Though more people ended up voting for Democrat Hillary Clinton, it is Republican Donald Trump who will be the next President of the United States. For those of us who believe in civil rights, the dangers of climate change and simple human decency, the night of Nov. 8 was one of the toughest of our lives.

According to numbers compiled by The New York Times, Trump’s victory had little to do with voters’ “economic anxiety.” Clinton won big with voters who earn less than $49,999. Trump did far better with people with higher incomes.

As far as race is concerned, Clinton won over all non-whites, while Trump won big with whites.

Clinton topped Trump with everyone under the age of 44, while Trump won over big with people 45 and older. I don’t ever want to read another bad thing about Millennials–they are this nation’s, and this planet’s, only hope.

Concerning education, Trump did better with those with just high school or some college; Clinton did better with college educated and above. Trump’s biggest voting demographic by far was whites who never got a college degree.

What do we tell our children?

Make no mistake: the 2016 election is a triumph for right-wing extremists, here and around the world. During Trump’s victory speech, one of his supporters even yelled “Hang Obama!” No surprise that the election was also marred by civil rights violations.

“This is the first presidential election in 50 years without the full protection of the Voting Rights Act,” according to a Nov. 9 statement from the League of Women Voters. “Thousands of eligible voters were purged from the rolls.
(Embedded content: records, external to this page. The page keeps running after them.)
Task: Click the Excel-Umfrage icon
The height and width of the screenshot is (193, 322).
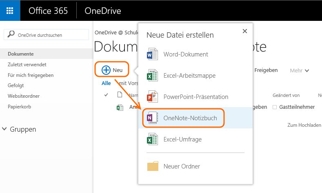Action: [x=152, y=139]
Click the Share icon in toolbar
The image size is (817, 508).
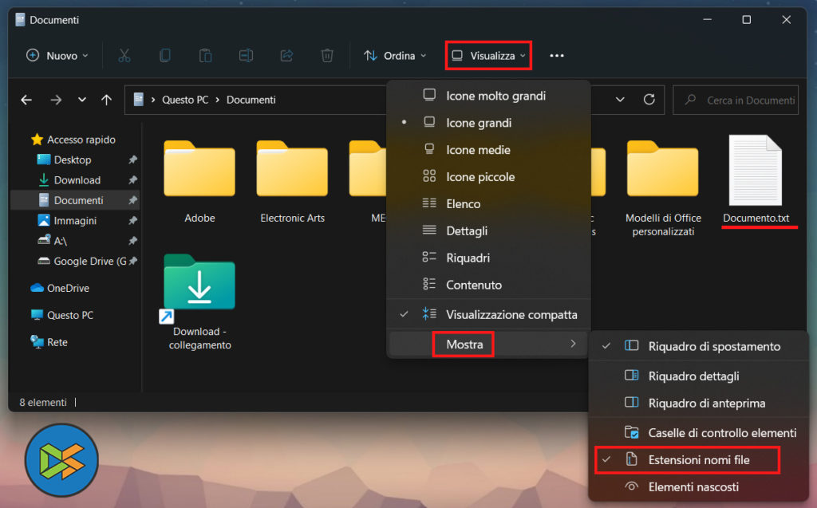286,56
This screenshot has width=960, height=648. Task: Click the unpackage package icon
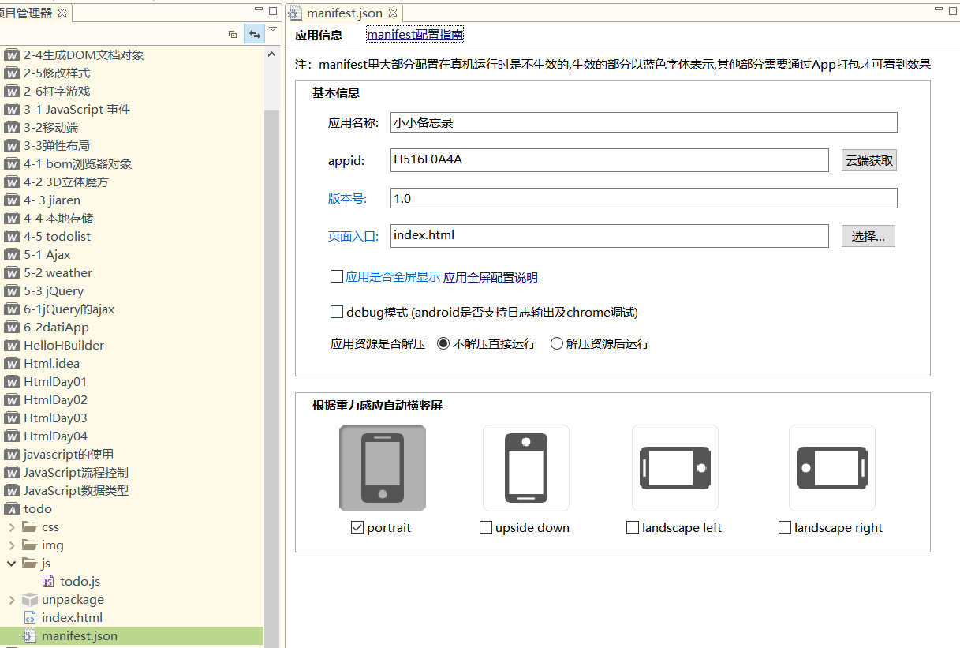point(31,599)
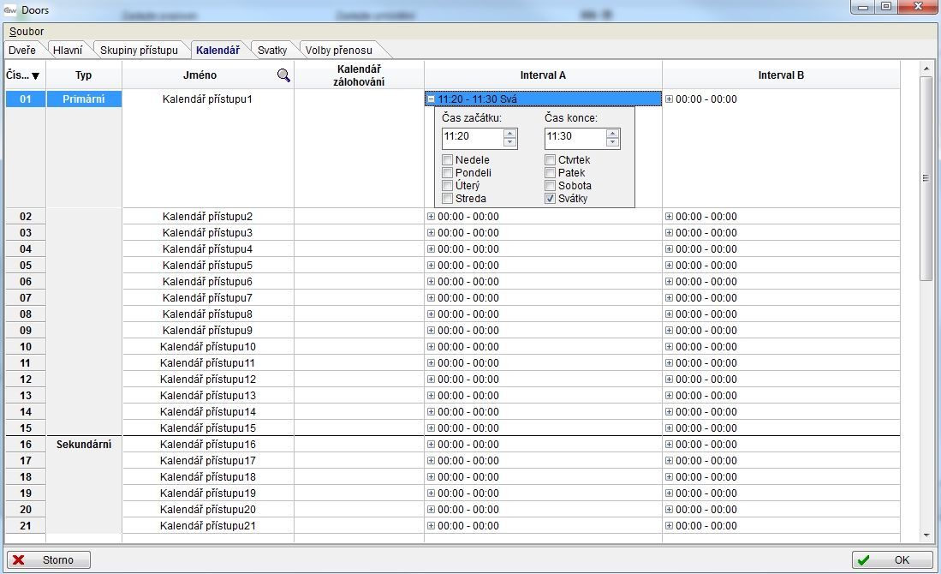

Onerous voter ID laws prevented eligible voters from casting their ballots. We saw cases of misinformation and intimidation at the polls.”

Forget about Trump being “president for all Americans.” He’s not even president for the Republicans, as they’ll soon find out. We may have been wrong about how the election would turn out, but we weren’t wrong about his character. He’s a former game show host and a habitual liar with delusions of godhood. He hates women, non-whites and everyone who doesn’t lick his boot. He is amazingly anti-intellectual. He thinks the loathsome and unconstitutional “stop and frisk” policies should go national. He never wanted to be president–he wants to be dictator, something Republicans seem perfectly fine with. How he will govern is a giant unknown–even, most likely, to himself.

What do we tell our sons?

And in three months, Trump takes control over the vast national security surveillance state, our military and our arsenal of nuclear weapons.

Oh, but Clinton was a “criminal?” Trump is due in court on Nov. 28 to answer fraud charges connected to that ridiculous joke known as Trump University.

“Trump faces a legal ordeal no president-elect has ever encountered: juggling defending himself before a jury with preparing for the vast challenges a political novice will face in assuming the presidency,” Politico reported on Nov. 9. “And the class-action case set for trial the Monday after Thanksgiving is just one of a plethora of lawsuits and threatened suits Trump was entangled in during the campaign—litigation that doesn’t seem likely to disappear anytime soon and might even intensify with Trump headed to the White House.”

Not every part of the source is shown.